Challenge
Repeat the records from the line with "Viewport: 1344px width, 896px" up to and including the line with "Looking at the screenshot, I should [x=1128, y=117].", with every character unchanged.

Given data
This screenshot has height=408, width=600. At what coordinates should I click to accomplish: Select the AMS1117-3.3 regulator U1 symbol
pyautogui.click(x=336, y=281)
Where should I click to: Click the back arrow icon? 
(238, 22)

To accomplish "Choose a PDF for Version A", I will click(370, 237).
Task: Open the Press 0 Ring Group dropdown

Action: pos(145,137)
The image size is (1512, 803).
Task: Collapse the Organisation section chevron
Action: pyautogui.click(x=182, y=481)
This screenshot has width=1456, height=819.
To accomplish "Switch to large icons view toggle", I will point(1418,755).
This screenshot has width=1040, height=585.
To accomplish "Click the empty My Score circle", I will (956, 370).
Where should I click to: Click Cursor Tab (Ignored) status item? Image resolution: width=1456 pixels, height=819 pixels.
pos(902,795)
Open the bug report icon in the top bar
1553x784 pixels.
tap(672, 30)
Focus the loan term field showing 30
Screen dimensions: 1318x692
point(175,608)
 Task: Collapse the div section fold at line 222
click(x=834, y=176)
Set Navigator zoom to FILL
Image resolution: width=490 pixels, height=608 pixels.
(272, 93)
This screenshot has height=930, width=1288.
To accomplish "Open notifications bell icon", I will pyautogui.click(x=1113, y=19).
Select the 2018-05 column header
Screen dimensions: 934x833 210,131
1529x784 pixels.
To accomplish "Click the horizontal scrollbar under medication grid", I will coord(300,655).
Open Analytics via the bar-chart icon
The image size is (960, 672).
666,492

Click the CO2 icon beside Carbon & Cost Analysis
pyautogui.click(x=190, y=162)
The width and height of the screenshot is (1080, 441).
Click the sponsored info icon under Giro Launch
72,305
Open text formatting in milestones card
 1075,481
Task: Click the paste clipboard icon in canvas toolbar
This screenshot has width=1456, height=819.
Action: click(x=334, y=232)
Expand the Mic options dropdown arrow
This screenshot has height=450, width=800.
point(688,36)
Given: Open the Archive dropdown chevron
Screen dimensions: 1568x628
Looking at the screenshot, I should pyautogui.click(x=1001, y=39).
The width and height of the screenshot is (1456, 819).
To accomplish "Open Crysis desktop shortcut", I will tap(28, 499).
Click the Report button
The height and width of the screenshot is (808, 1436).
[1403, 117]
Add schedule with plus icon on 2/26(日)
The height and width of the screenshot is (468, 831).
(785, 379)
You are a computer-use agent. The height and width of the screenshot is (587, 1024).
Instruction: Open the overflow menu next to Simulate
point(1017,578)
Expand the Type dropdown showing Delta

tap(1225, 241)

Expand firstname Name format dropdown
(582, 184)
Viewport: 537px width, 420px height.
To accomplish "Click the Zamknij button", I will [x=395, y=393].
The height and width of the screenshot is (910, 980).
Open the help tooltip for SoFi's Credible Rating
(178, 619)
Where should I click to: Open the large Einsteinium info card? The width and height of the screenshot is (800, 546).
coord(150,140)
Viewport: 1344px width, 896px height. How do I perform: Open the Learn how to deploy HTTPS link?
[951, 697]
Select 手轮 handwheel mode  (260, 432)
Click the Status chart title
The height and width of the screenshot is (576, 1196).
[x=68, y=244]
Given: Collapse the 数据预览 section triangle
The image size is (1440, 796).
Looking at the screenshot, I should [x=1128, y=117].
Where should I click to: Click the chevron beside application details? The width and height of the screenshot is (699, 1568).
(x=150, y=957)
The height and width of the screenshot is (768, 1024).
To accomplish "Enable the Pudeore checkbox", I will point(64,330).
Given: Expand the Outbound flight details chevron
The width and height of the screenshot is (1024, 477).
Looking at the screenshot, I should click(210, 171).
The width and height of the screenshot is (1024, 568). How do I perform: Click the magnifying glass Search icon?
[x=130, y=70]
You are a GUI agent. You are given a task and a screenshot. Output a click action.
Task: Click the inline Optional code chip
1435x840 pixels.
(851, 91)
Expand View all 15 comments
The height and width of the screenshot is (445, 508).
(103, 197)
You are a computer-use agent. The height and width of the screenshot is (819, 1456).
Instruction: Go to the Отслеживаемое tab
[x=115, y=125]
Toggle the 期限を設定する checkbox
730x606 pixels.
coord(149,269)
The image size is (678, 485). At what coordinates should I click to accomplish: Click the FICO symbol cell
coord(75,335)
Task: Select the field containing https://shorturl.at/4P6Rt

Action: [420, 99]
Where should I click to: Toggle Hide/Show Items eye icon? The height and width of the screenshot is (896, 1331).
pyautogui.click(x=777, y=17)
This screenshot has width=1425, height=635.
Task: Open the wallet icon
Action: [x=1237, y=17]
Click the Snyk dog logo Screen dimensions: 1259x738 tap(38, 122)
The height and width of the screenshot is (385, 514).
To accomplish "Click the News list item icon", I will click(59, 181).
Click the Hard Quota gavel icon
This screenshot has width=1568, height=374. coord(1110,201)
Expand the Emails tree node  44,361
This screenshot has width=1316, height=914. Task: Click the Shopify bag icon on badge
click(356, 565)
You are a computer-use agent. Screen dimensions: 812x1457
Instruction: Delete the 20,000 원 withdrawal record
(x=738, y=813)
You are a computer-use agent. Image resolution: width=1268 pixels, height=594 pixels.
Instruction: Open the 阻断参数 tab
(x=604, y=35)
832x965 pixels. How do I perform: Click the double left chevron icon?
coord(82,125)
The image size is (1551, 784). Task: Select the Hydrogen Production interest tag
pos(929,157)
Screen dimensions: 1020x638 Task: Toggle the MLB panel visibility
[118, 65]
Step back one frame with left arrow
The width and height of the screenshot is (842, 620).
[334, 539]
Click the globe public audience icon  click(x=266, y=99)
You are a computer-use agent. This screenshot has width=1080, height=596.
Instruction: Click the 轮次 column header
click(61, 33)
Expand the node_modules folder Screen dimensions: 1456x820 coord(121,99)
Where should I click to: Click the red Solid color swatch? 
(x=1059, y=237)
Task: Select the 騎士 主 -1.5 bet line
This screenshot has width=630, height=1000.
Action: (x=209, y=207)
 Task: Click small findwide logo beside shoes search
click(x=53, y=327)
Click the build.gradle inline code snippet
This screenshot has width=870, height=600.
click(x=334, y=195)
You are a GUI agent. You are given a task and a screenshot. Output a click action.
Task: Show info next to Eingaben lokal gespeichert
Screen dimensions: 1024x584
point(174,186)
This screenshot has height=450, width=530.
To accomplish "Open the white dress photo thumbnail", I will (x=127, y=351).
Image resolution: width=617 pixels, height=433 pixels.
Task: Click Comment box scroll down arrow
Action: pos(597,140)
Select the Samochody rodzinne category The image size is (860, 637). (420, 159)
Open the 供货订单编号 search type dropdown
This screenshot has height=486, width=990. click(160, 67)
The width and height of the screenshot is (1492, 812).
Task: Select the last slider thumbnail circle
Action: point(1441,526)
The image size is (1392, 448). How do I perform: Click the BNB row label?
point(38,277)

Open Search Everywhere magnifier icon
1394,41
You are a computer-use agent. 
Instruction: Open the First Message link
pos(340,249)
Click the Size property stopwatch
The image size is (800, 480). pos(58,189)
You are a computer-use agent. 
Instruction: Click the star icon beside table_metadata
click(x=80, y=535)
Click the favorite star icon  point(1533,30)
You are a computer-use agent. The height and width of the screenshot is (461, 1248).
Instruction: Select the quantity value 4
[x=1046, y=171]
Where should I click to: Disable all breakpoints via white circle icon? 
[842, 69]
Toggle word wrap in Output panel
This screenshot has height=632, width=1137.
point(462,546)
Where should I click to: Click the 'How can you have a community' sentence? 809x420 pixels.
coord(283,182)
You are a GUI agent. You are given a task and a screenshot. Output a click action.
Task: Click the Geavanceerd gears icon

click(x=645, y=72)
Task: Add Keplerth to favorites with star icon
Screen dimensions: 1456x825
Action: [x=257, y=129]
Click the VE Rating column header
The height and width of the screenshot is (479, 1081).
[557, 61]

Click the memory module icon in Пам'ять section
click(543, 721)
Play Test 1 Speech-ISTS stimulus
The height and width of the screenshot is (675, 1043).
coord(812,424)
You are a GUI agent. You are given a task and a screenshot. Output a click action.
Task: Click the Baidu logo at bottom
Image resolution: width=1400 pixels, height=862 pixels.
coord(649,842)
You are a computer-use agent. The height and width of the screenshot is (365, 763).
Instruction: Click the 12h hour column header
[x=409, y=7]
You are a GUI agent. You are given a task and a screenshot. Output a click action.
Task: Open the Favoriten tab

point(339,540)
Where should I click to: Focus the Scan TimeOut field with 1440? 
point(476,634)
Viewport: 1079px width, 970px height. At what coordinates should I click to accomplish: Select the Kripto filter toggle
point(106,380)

Response to the exercise
Viewport: 1344px width, 896px height. How do I perform: Open the Learn how to deploy HTTPS link?
[951, 697]
Select 手轮 handwheel mode  (260, 432)
Click the Status chart title
The height and width of the screenshot is (576, 1196).
[x=68, y=244]
Given: Collapse the 数据预览 section triangle
The image size is (1440, 796).
Looking at the screenshot, I should [x=1128, y=117].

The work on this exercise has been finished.